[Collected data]

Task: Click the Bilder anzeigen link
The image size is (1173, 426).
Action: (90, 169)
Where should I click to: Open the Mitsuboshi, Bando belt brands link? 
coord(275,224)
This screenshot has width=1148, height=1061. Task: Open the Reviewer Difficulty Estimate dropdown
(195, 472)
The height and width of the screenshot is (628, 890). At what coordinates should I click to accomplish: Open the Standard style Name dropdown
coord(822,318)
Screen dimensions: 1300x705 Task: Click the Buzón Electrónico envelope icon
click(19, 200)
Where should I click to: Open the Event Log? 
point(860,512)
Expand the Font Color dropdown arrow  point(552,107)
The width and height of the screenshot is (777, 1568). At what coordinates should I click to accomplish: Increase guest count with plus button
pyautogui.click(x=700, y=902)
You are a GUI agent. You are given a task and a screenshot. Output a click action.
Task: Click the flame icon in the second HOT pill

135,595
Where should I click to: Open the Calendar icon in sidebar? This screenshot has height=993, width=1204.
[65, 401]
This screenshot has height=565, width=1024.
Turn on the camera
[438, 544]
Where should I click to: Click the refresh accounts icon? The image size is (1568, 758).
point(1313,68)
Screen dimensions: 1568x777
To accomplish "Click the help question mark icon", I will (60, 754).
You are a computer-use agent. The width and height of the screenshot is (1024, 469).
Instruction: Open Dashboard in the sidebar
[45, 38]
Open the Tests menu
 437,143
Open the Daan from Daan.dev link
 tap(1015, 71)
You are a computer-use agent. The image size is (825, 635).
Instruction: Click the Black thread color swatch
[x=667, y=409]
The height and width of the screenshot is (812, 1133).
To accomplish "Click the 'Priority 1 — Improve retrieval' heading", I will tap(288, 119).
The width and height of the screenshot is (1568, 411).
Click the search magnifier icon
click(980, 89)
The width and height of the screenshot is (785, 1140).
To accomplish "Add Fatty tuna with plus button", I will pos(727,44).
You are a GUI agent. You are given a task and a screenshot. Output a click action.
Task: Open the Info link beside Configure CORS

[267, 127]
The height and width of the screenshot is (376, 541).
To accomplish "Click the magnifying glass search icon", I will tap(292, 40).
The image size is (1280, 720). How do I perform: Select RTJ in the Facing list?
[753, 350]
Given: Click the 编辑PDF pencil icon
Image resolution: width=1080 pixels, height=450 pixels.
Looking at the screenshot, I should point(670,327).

Exercise: In the entries above, find each line with the word "agent" and show it.

Completed task:
You are a GUI agent. You are given a task and a screenshot. Output a click action.
You are a computer-use agent. The width and height of the screenshot is (1024, 469).
You are a computer-use agent. The image size is (825, 635).
You are a GUI agent. You are given a task and a screenshot. Output a click action.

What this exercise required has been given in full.